* _What to work on_
Both the line with "Click the Alert Status field label" and the line with "Task: Click expiration date link 2012-12-31" in the records below must appear in the output, along with every line between them, exactly and with nothing added.

[Dataset entries]
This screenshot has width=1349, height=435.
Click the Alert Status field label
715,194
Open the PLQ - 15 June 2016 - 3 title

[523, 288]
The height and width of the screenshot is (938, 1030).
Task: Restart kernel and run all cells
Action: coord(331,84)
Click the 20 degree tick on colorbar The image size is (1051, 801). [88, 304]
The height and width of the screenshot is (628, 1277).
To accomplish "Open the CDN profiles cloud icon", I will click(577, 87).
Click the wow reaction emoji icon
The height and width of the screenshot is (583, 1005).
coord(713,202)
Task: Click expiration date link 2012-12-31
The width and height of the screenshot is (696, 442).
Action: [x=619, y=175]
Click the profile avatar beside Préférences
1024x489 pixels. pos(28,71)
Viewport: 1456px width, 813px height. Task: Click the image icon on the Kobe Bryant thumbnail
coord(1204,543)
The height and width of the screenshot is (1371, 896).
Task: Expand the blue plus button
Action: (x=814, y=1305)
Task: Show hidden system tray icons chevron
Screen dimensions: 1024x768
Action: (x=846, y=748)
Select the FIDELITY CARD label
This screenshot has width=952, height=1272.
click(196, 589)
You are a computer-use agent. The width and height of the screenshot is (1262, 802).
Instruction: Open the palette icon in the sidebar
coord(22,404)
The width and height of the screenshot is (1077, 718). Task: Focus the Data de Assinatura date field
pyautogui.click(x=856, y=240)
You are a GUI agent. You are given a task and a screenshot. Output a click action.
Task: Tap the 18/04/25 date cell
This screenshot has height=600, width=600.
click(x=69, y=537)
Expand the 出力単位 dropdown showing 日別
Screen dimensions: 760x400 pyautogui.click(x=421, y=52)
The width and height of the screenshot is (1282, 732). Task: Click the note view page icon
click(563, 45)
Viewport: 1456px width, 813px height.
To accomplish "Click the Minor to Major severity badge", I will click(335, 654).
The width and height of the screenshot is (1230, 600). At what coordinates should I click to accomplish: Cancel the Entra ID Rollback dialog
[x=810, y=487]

* _Answer to this problem_
Click the Alert Status field label
715,194
Open the PLQ - 15 June 2016 - 3 title

[523, 288]
The height and width of the screenshot is (938, 1030).
Task: Restart kernel and run all cells
Action: coord(331,84)
Click the 20 degree tick on colorbar The image size is (1051, 801). [88, 304]
The height and width of the screenshot is (628, 1277).
To accomplish "Open the CDN profiles cloud icon", I will click(577, 87).
Click the wow reaction emoji icon
The height and width of the screenshot is (583, 1005).
coord(713,202)
Task: Click expiration date link 2012-12-31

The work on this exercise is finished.